Mr. Frog bounded about his shop like a rubber ball. And the worst of it was, he _would_ sing, although Mr. Crow begged him, with tears in his eyes, to stop.

"What's the matter?" Mr. Frog asked him. "Don't you like my voice? Or is it the songs I sing? I've a new one that I'd like to sing for you. It's about one of the Katydid family; and I'm sure you'll enjoy hearing it."

But Mr. Crow wouldn't stay there any longer. With a loud squawk of rage he scurried away. He was sure, then, that Mr. Frog had tricked him.

That night Mr. Crow's committee called on Kiddie Katydid. It was a fine, warm, moonlight night. And as they drew near Farmer Green's place they could hear Kiddie's shrill music, even while they were still a quarter of a mile away.

"He plays better than ever," said Freddie Firefly. "I wish Mr. Crow could hear him." And they hurried on, believing that everything was going to turn out all right, in the end.

"Mr. Crow will be sorry, to-morrow, that he scolded us," said Chirpy Cricket.

But the committee met with a sad disappointment. When they invited Kiddie Katydid to join the Pleasant Valley orchestra he told them that he couldn't.

"Why not?" Freddie Firefly asked.

"I've promised somebody that I wouldn't," Kiddie said.

And though they pressed him for an explanation, he wouldn't give them any. He wouldn't say another word.

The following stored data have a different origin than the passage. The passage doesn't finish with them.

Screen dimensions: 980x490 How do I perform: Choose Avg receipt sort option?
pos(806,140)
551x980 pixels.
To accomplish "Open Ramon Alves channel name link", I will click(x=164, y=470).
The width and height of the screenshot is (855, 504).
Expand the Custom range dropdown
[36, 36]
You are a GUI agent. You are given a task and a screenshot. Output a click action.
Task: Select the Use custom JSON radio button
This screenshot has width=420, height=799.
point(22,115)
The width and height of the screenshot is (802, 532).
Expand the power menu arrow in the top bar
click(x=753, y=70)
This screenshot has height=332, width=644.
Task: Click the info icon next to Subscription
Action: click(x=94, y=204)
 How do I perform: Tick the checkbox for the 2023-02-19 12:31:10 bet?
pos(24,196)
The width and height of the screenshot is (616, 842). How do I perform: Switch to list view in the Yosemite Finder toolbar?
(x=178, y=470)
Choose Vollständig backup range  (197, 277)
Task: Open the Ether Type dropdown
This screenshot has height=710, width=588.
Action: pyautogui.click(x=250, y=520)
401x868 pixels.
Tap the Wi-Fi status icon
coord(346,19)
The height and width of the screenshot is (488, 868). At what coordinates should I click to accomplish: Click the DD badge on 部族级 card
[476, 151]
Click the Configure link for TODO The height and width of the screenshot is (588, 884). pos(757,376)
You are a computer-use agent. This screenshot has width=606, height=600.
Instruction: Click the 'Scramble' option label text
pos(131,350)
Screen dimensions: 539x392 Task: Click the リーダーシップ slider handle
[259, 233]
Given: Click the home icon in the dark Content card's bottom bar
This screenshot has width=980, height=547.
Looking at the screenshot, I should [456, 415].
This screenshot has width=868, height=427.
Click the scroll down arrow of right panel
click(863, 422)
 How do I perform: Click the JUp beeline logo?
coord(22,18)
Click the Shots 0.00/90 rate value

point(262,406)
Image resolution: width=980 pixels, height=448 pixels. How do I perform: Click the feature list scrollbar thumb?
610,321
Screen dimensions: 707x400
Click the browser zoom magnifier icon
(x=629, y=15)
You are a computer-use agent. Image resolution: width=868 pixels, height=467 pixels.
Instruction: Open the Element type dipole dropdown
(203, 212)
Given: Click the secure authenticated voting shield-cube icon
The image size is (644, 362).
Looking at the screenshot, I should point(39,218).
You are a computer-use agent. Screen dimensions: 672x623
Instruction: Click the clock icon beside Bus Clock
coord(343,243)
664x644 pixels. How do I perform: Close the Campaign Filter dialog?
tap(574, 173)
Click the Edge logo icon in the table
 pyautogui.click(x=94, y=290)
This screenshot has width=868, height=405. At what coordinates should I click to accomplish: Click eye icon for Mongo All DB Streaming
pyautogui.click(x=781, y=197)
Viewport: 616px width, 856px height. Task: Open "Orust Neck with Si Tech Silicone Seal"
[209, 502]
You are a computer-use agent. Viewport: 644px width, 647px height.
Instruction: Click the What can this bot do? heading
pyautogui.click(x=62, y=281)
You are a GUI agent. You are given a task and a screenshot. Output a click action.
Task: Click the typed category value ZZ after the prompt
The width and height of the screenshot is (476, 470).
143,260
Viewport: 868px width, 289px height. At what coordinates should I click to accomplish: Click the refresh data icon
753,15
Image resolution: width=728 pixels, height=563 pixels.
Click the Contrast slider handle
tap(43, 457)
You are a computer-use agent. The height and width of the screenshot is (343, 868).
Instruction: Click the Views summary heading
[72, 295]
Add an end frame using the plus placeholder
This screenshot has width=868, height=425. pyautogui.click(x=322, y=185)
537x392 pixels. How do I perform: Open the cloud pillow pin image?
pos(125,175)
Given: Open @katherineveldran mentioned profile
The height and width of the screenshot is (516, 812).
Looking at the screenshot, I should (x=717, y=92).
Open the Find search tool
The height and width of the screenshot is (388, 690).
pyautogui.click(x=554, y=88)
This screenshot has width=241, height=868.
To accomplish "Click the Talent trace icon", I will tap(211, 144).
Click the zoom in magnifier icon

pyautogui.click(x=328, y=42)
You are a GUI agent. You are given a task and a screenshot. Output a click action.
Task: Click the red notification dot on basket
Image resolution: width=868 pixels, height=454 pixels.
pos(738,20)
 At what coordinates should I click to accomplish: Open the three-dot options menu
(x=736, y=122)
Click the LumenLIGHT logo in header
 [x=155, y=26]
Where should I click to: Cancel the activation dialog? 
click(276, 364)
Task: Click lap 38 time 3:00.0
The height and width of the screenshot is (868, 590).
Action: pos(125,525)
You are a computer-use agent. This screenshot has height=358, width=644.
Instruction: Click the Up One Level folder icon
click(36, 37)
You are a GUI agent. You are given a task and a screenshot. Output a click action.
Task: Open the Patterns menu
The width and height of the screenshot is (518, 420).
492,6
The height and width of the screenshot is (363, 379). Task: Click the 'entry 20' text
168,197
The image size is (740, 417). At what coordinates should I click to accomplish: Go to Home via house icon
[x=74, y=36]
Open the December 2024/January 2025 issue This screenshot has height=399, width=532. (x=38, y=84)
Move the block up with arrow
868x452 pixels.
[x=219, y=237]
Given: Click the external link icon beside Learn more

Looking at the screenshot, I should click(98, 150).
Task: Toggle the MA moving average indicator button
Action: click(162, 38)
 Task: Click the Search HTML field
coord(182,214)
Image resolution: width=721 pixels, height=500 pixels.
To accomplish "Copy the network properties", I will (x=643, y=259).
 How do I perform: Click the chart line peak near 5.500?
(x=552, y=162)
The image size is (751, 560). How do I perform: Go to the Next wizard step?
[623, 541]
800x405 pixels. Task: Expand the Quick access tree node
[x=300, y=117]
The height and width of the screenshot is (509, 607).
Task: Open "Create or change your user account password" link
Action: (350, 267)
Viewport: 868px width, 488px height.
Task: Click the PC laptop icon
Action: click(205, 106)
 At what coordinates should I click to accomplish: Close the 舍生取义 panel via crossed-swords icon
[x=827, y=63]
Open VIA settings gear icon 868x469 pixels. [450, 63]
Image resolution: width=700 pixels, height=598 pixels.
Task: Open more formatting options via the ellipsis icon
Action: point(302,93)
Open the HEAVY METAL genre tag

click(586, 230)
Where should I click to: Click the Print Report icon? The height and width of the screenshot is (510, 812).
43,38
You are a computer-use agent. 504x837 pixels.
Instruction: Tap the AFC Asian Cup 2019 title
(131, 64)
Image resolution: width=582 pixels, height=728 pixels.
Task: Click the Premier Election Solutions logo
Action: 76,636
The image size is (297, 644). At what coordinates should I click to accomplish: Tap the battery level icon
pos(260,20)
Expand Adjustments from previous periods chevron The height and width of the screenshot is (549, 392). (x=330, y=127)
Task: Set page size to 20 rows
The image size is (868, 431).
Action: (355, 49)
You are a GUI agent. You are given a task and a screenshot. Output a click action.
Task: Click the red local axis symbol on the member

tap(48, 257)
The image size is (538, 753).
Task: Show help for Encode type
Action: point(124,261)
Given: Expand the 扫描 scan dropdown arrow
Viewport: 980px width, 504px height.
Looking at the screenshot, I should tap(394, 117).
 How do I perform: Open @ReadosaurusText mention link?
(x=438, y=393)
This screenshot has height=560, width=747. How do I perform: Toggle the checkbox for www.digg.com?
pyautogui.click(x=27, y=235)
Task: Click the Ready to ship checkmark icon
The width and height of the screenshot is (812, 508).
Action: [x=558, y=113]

It was a downcast company that left Farmer Green's front yard. And they quarreled among themselves, too, before they parted. For there wasn't one of them that was willing to tell Mr. Crow that Kiddie had declined his invitation.

But they finally hit upon a plan that suited everybody. They agreed to get Mr. Crow's cousin, Jasper Jay, to break the news gently to the old gentleman.

It turned out that Jasper was delighted to undertake the task. He hoped that Mr. Crow would fly into a passion when he heard the sad tale. And Jasper was not disappointed. For old Mr. Crow was furious.

"It's the work of that sly rascal, Mr. Frog!" he squalled. "He must have called on Kiddie Katydid and hoodwinked him somehow.... I'd like to know what he said."

But Mr. Crow never found that out. So Kiddie Katydid had another secret, which was known only to himself and Mr. Frog.

And Mr. Frog wouldn't tell anybody, because he preferred to tease Mr. Crow.

And Kiddie Katydid wouldn't tell anybody, because he liked secrets. So when people tried to pry into the affair, he just folded his wings tightly over himself--and said nothing.

XV

BENJAMIN BAT'S PLAN

Of course, Kiddie Katydid was not always to be found in his favorite nook among the trees in Farmer Green's front yard. Quite often he went skipping about from tree to tree or from bush to bush, sometimes flying and sometimes leaping. It really made little difference to him which mode of travel he used. And he never stopped to think how lucky he was to be able to move so spryly with the help of either his legs or his wings. He took his good fortune as a matter of course.

There was Mr. Frog! He was a famous jumper; but he couldn't fly. And there was Mr. Nighthawk! He was a skillful flier; but he couldn't jump.